ウェイヤー、シェリーなどの人気ライブコマース主が脱税を指摘され、巨額の追徴金が課せられた。さらにアカウントも剥奪をされ、ライブコマースができない状況になっている。2人が獲得していた巨大な流量の行方が注目されていると全天候科技が報じた。

 

取り残された網紅のスタッフたち

2021年11月と12月、著名なライブコマース配信主に対する脱税の指摘が行われた。11月には林珊珊と雪梨シェリー)が、12月には薇(ウェイヤー)、李佳琦(リ・ジャーチ)に巨額脱税による追徴課税が行われた。特にライブコマースの女王として有名なウェイヤーに対する追徴課税は13.41億元(約240億円)にもなる巨額脱税事件となった。

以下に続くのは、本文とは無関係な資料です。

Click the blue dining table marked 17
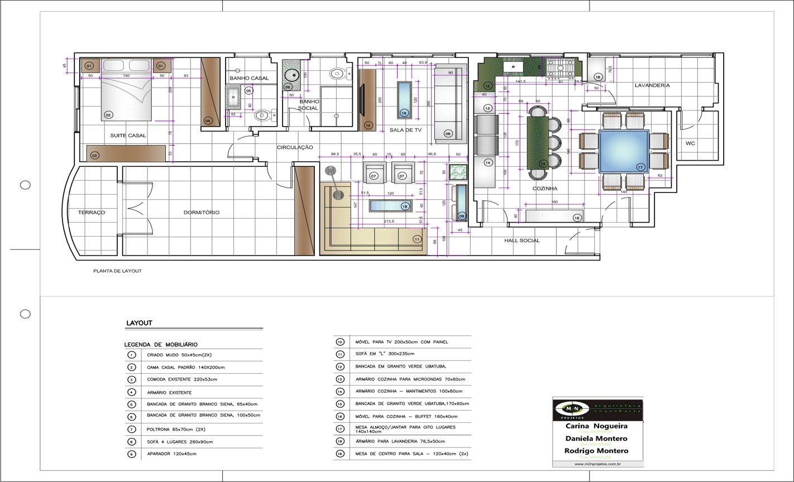The width and height of the screenshot is (794, 482). 624,151
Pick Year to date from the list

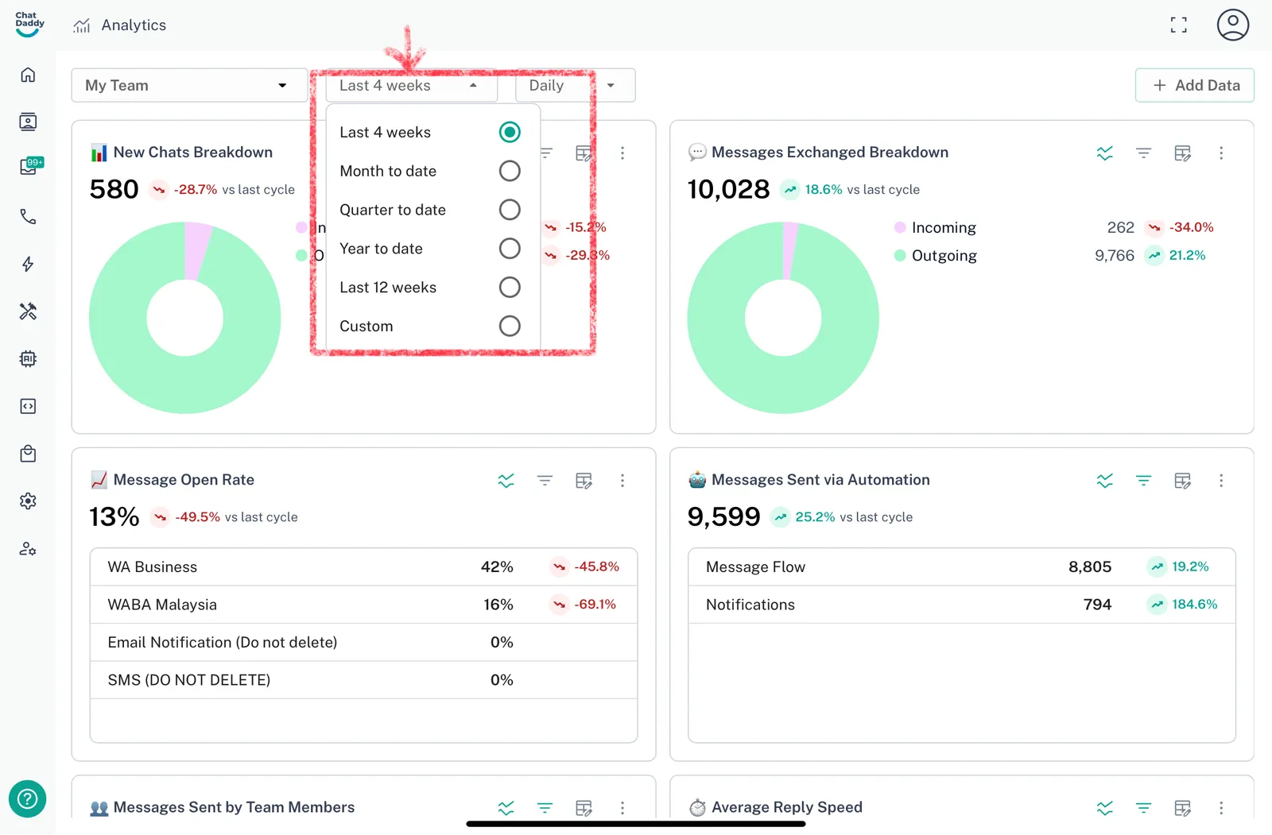[382, 249]
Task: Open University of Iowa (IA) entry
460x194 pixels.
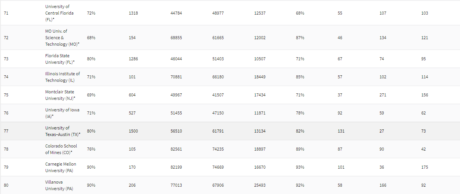Action: (62, 113)
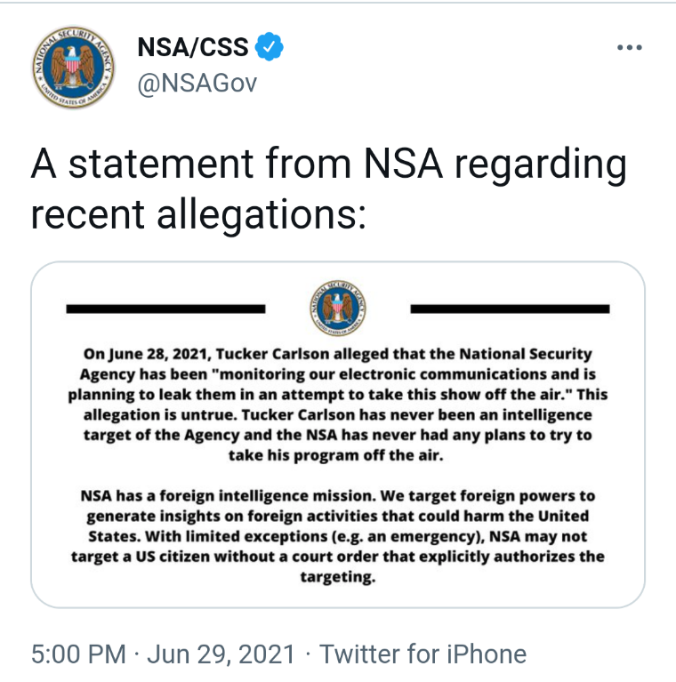Click the right black bar beside the seal
Screen dimensions: 676x682
pyautogui.click(x=510, y=309)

さらに、シェリーとウェイヤーに関しては、主要なライブコマースプラットフォームのアカウントが凍結、つまりライブコマースそのものができなくなった。

ラブコマース配信主が個人でやっているのであれば大きな問題ではない。トップクラスのライブコマース配信主たちはじゅうぶんに稼いだので、悠々自適の第2の人生楽しめばいい。しかし、現実はそうはいかない。

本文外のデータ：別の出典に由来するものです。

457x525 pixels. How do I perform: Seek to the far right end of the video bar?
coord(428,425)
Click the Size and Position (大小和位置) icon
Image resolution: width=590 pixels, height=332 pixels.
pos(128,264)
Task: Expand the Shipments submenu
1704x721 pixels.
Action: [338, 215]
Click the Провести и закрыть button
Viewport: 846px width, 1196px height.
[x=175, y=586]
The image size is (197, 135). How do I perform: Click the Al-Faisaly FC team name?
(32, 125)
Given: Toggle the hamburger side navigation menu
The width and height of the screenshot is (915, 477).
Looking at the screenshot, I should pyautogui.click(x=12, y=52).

ライブコマースを運営するには、配信に関わるスタッフが必要となり、扱う商品のメーカーなどと折衝をするスタッフも必要になる。トップクラスのライブコマースでは数十人のチームをつくってライブコマースを運営することになる。いわば会社組織になっているわけで、その会社の収入源が断たれることになる。倒産をするか、生き延びる道を模索する必要がある。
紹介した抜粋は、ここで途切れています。